For liberals, meanwhile, or anyone committed to reform without revolution, recognizing how the politics of riots usually play out imposes a special burden to forestall and contain them — and when that isn’t possible, to clearly distinguish the higher cause from the chaos trailing in its wake.
My suspicion is that this will be more easily accomplished in 2020 than it was in 2016 or 1968. Across his presidency Trump has been more a Wallace than a Nixon, less “law and order“ than “the law for thee but not for me,” and his obvious disregard for civic peace makes it hard for him to campaign as its custodian. At the same time, the manifest injustice of George Floyd’s treatment by the Minneapolis police has imposed a limit on Trump’s demagoguery; even the president claimed to be honoring Floyd’s memory in the same breath that he attacked the rioters. And unlike four years ago, in 2020 Trump’s waning re-election hopes probably depend on winning a higher-than-usual number of black and Latino men, which mean that the politics of racial backlash are more fraught for his strategists than one might usually expect.

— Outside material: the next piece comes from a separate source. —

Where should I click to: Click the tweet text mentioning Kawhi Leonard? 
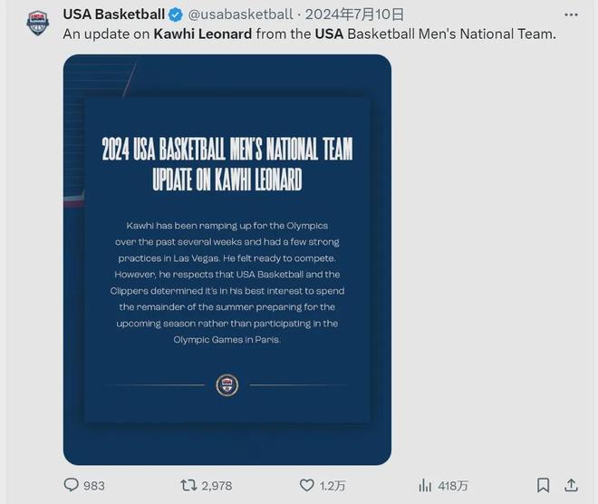coord(309,34)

Meanwhile Joe Biden, as a moderate Democrat with a law-and-order past who won his party’s nomination with strong African-American support, is arguably better positioned than some Democratic politicians to balance outrage over racial injustice with a message of peace, nonviolence, calm. Biden probably won’t go to war with the parts of his coalition that are inclined to portray riots as necessary uprisings or cathartic wealth-redistribution, but he has a primary season’s worth of experience ignoring them. So if Minneapolis is the beginning of a season of protest, he may find it much easier to balance moral outrage with reassurance than a nominee more beholden to the left.
And in striking that balance he would carry on, rather than betray, the legacy of the most successful civil rights activists. Martin Luther King Jr. became more politically radical in his last years, but his opposition to rioting was a constant. “Every time a riot develops,” he warned just months before his death, “it helps George Wallace.”
If we are headed for a long, hot, virus-shadowed summer, those are words that a liberalism that doesn’t want to help Donald Trump would do well to keep in mind.